La Chambre des communes et le droit législatif : omission de déposer un document comme l’exige la loi; rôle du Président

Débats, p. 6425-6427

Contexte

Le 3 février 1992, M. Derek Lee (Scarborough—Rouge River) soulève une question de privilège « parce que le ministre des Finances a omis de déposer à la Chambre un décret pris en vertu du paragraphe 59(2) du Tarif des douanes ». Dans son exposé, dont une copie a été remise au Président ainsi qu’à certains députés, M. Lee fait valoir que le non-respect des dispositions législatives au sujet du dépôt de documents équivaut à un outrage à la Chambre. Selon lui, tel est bien le cas parce que l’omission témoigne d’un manque de respect pour le Parlement et d’un mépris profond pour une loi qu’il a adoptée, ce qui peut nuire aux députés dans l’exercice de leurs fonctions. M. Lee fait également remarquer que la question du dépôt ou du non-dépôt représente une question de fait et non une question de droit. En outre, il signale que la Chambre des communes constitue la seule tribune appropriée pour trouver une solution à la violation de son « droit de demander qu’un exemplaire du décret soit déposé […] aux fins d’information des députés et d’examen par un de ses comités ». D’autres députés interviennent également à ce sujet[1]. Le Président prend la question en délibéré et, le 5 février 1992, rend la décision reproduite intégralement ci-dessous.

Décision de la présidence

M. le Président: J’ai une décision à rendre sur une question de privilège.

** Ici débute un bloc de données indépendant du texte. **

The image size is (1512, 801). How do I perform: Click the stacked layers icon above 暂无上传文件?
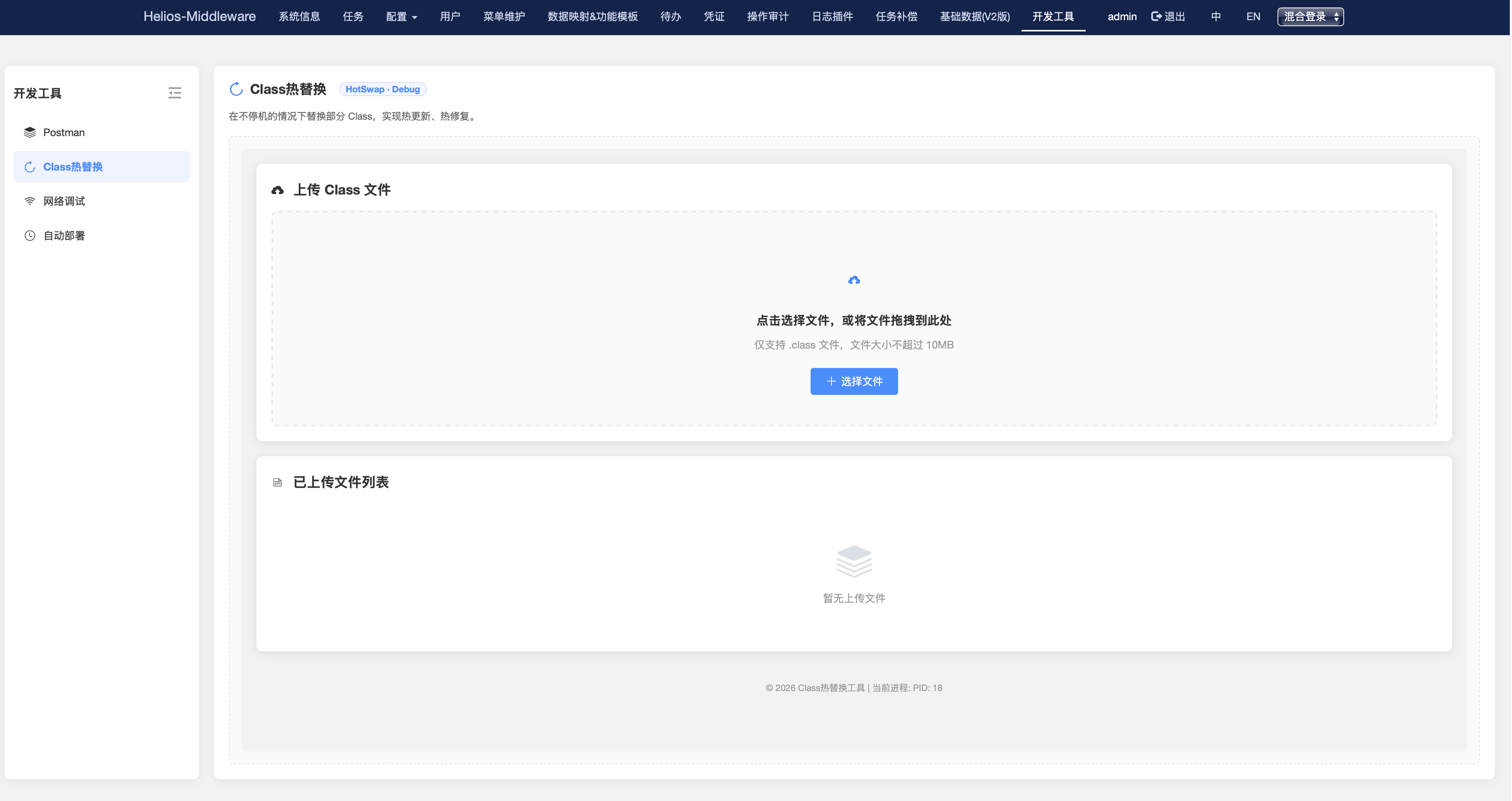(x=854, y=561)
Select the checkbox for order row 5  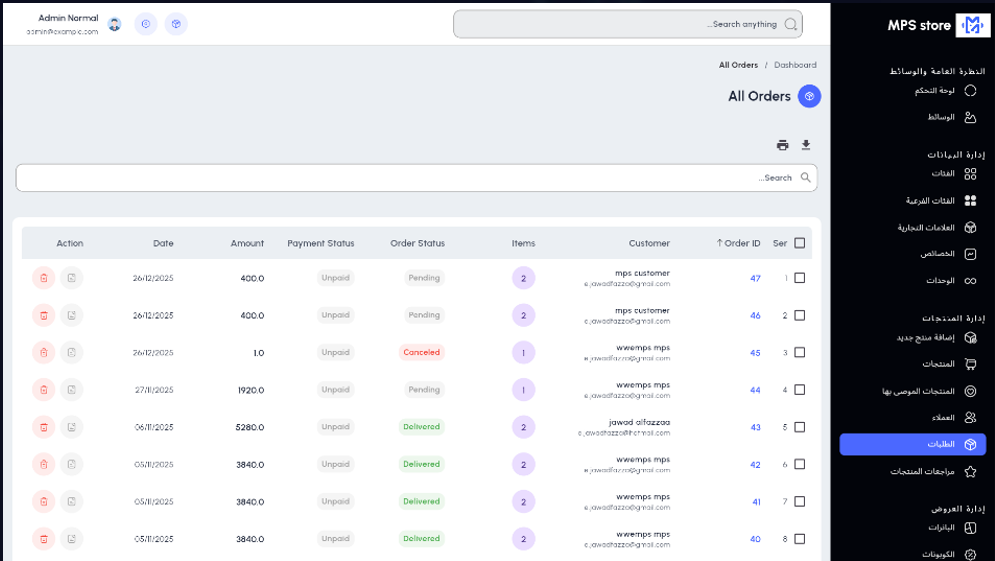coord(799,427)
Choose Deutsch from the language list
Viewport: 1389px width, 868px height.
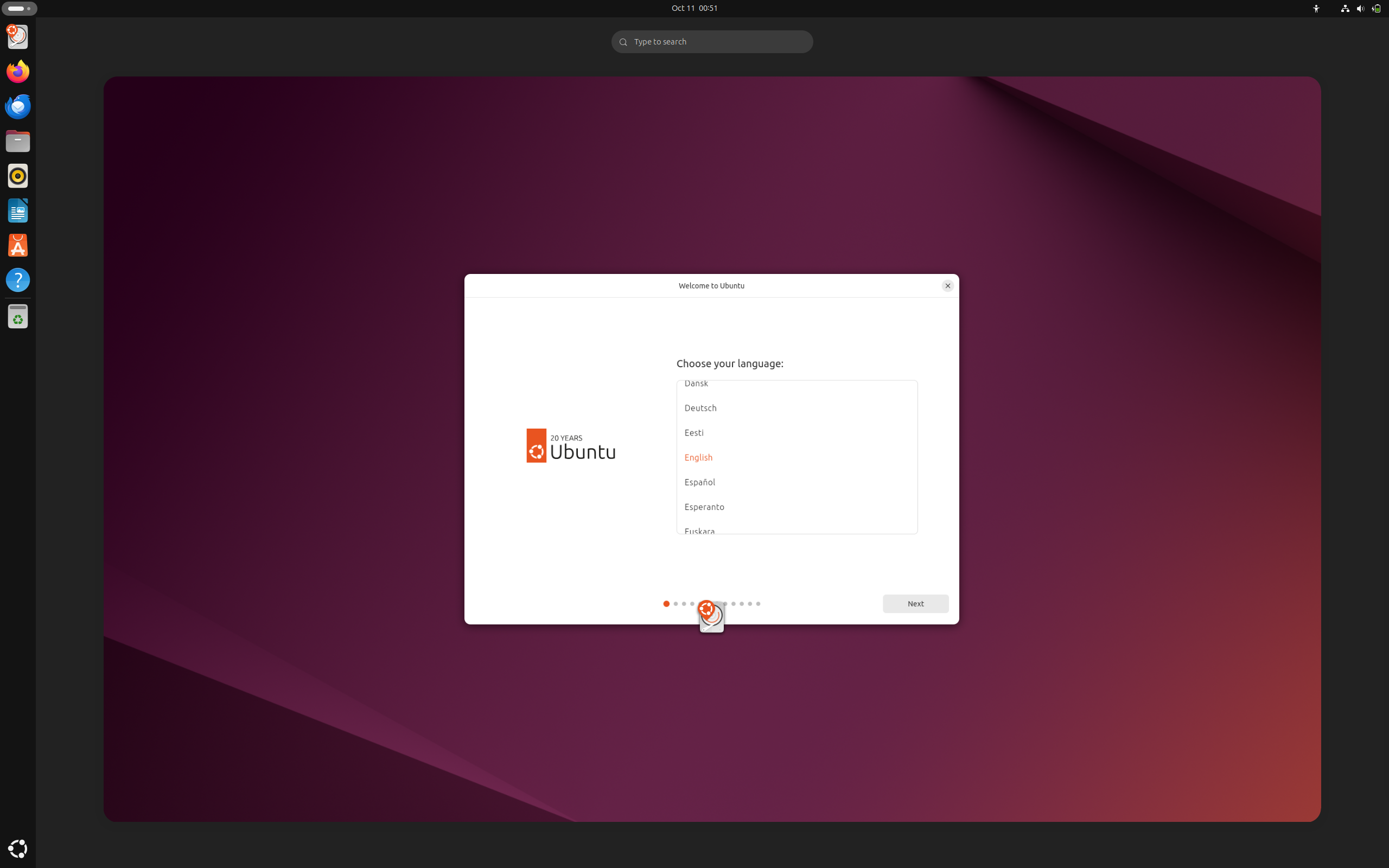[700, 407]
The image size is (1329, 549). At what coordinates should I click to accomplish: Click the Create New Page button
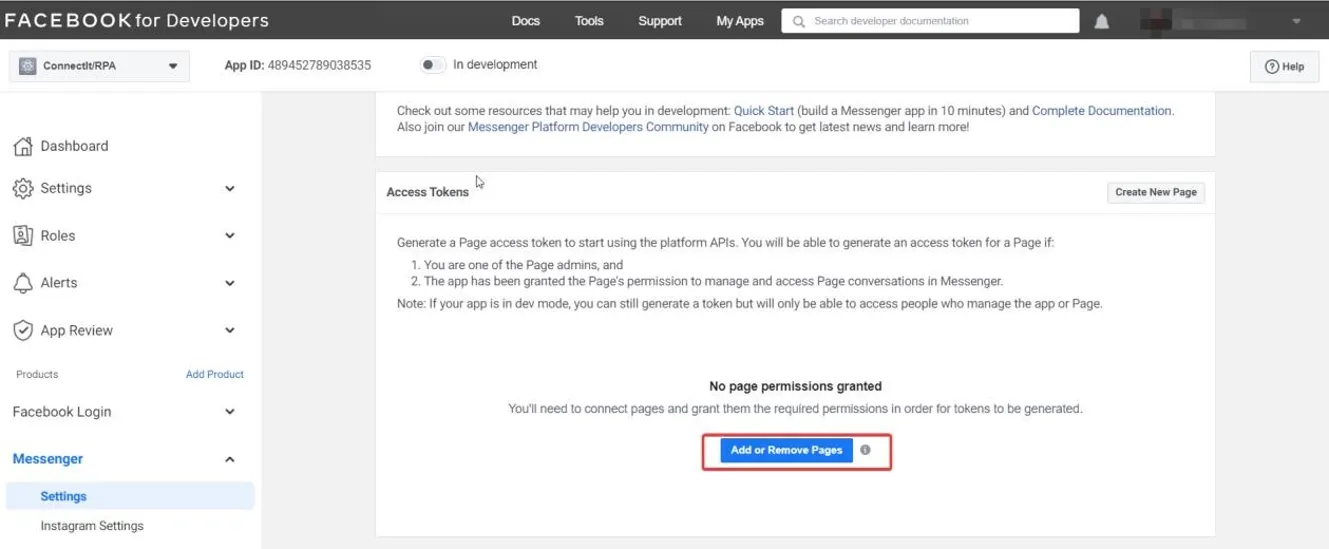coord(1155,192)
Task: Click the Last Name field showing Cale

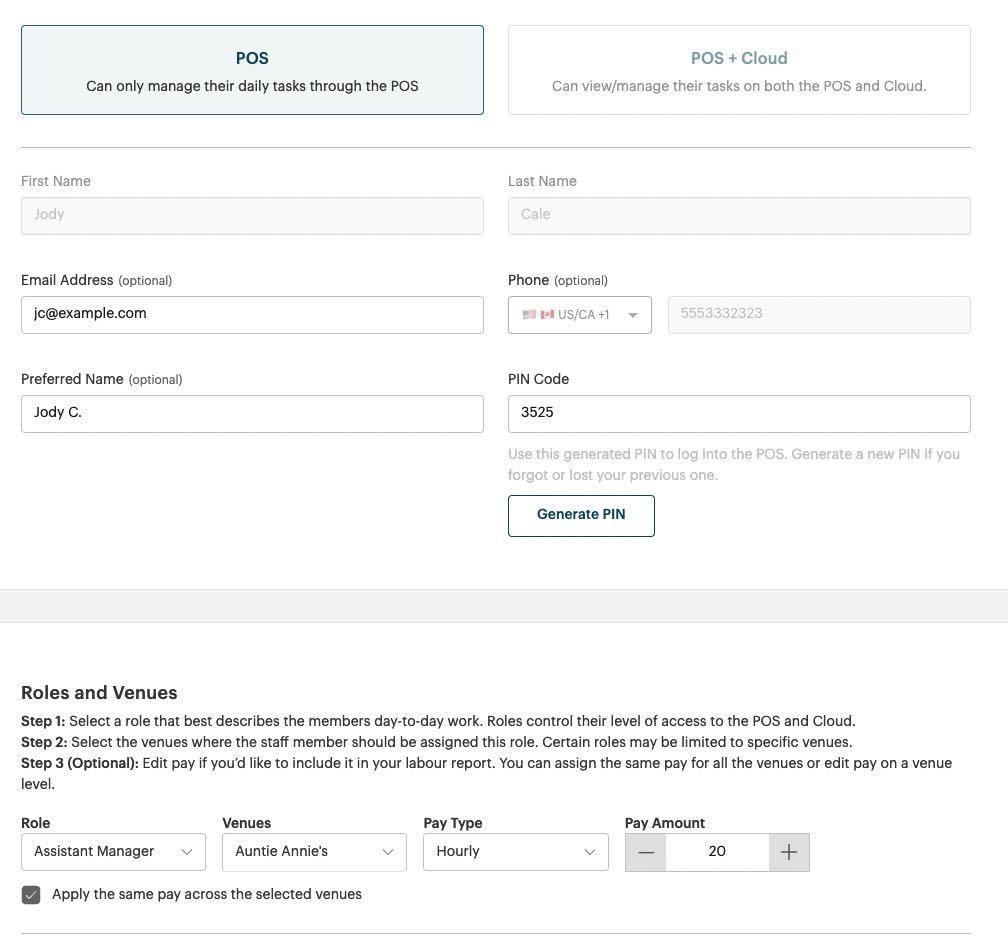Action: (x=739, y=214)
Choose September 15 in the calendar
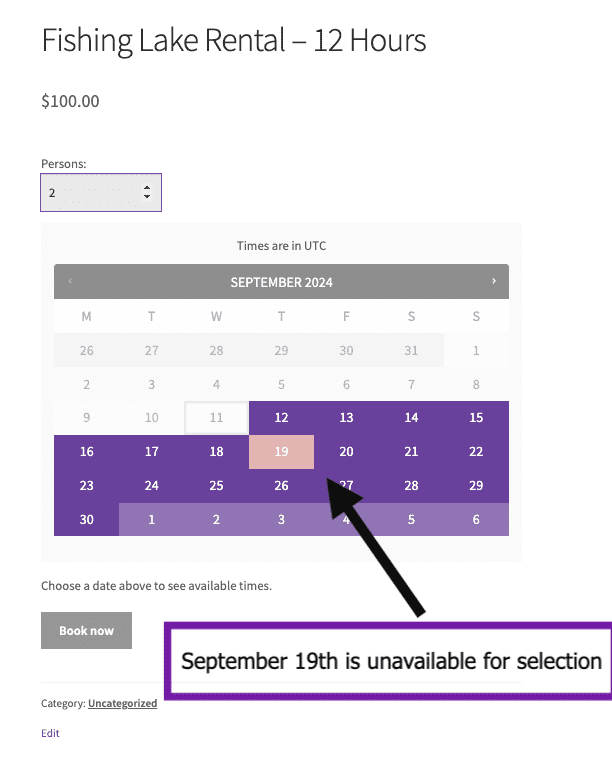This screenshot has width=612, height=769. click(476, 417)
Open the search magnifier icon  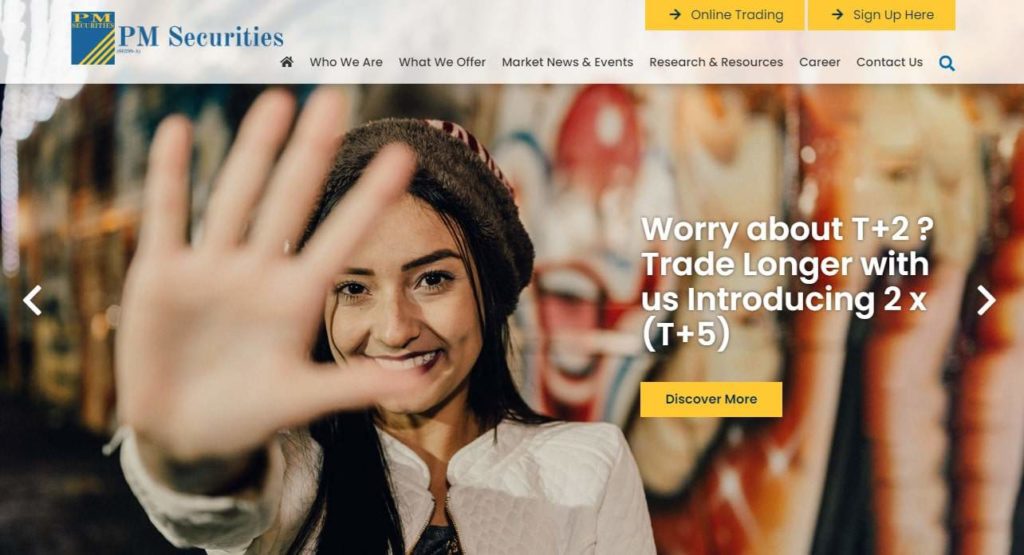947,63
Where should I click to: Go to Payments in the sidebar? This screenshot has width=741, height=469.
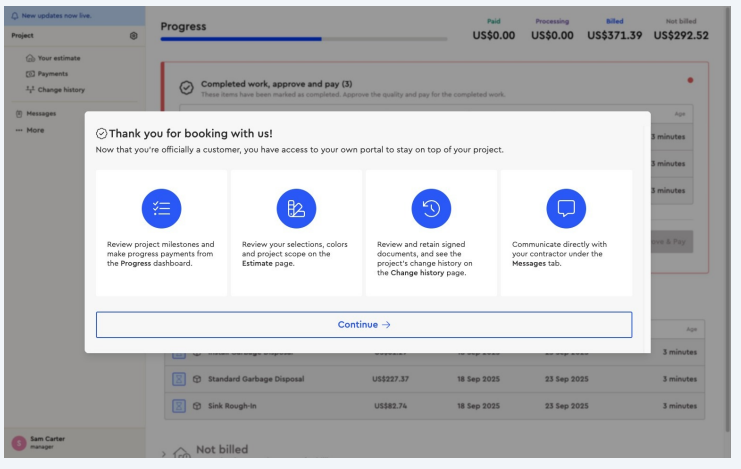point(52,73)
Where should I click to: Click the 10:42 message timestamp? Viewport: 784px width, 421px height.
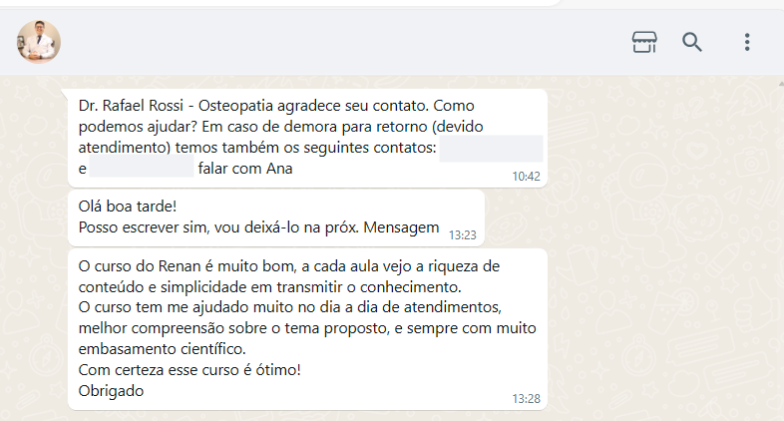coord(526,176)
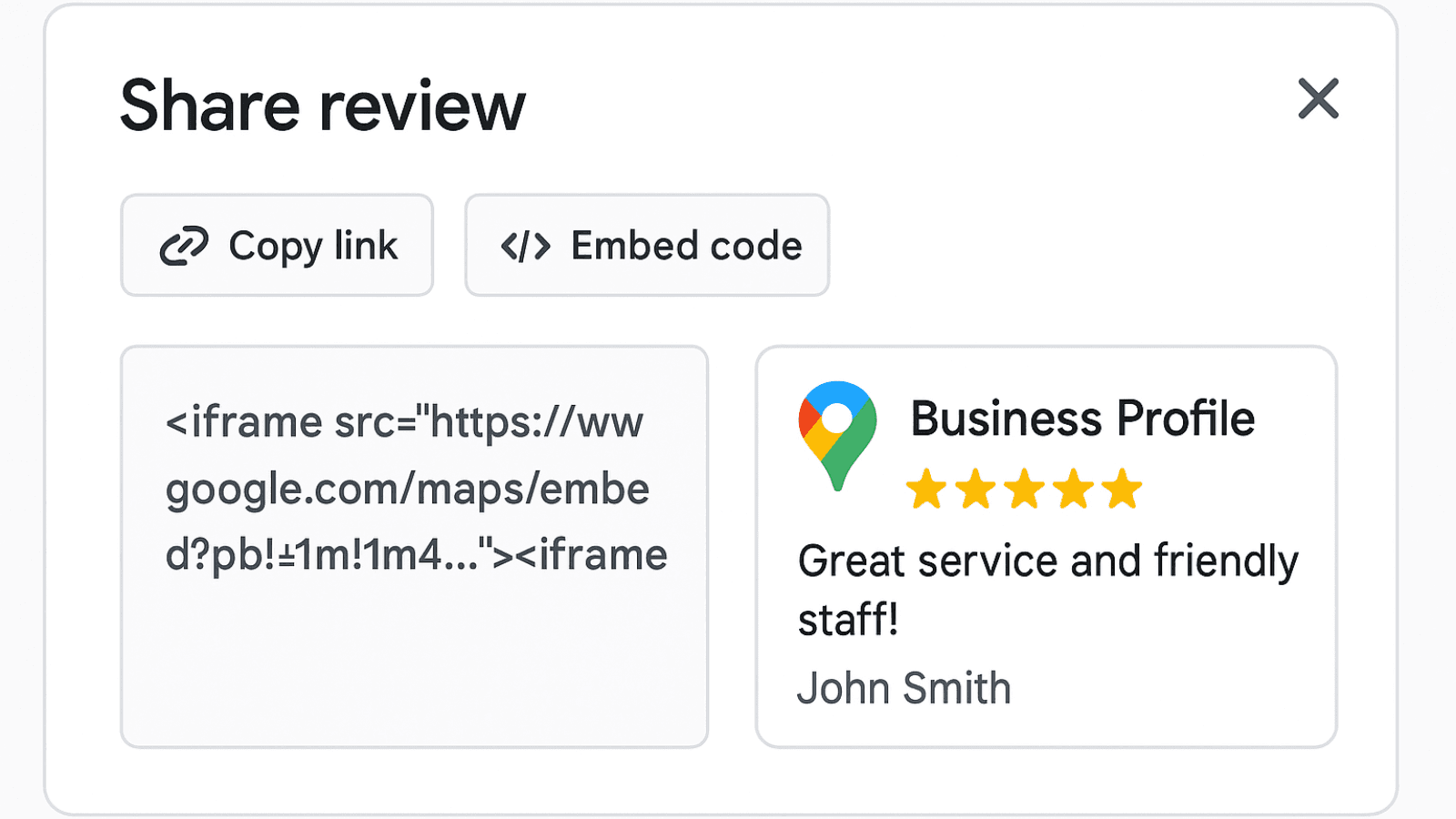Click the third star of the review rating

1025,489
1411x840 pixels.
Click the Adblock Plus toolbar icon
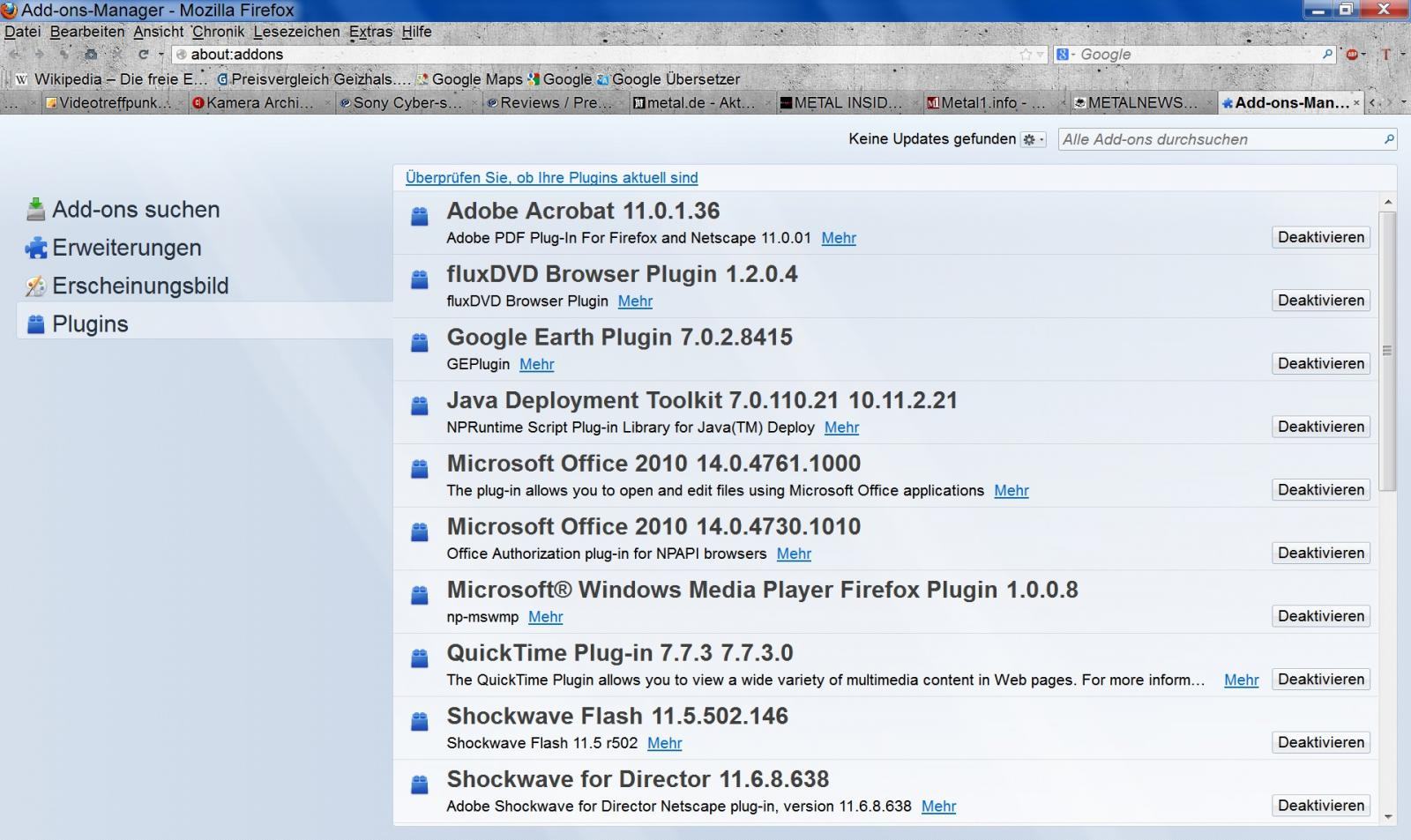1352,55
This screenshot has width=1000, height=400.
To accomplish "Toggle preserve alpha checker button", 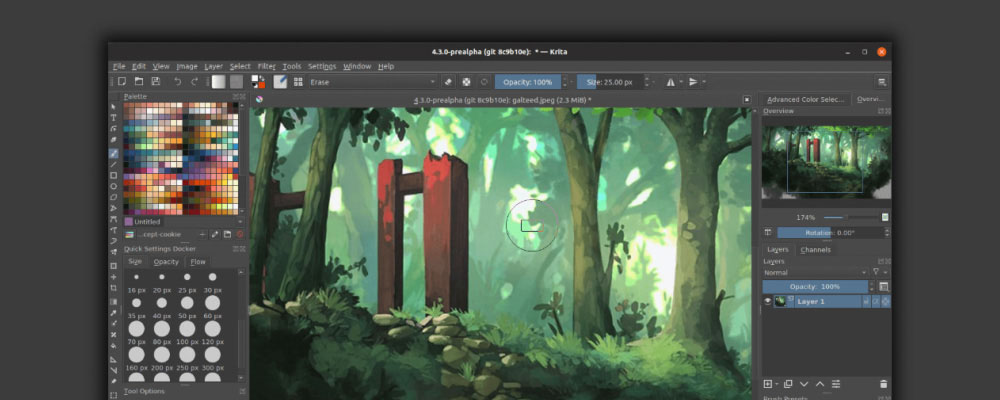I will (466, 81).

Je désire faire part aux députés que je suis maintenant prêt à rendre ma décision sur la question de privilège soulevée le lundi 3 février par le député de Scarborough—Rouge River au sujet de l’omission du ministre des Finances (l’hon. Michael Wilson) de faire déposer le décret pris conformément au paragraphe 59(5) du Tarif des douanes. La présidence a examiné cette grave question et remercie le député pour les explications succinctes qu’il a données.

Comme je l’ai dit pendant l’intervention, je veux aussi remercier le secrétaire parlementaire du vice-premier ministre et ministre des Finances (M. Pierre Vincent) et le député d’Okanagan—Similkameen—Merritt (M. Jack Whittaker) de leurs interventions.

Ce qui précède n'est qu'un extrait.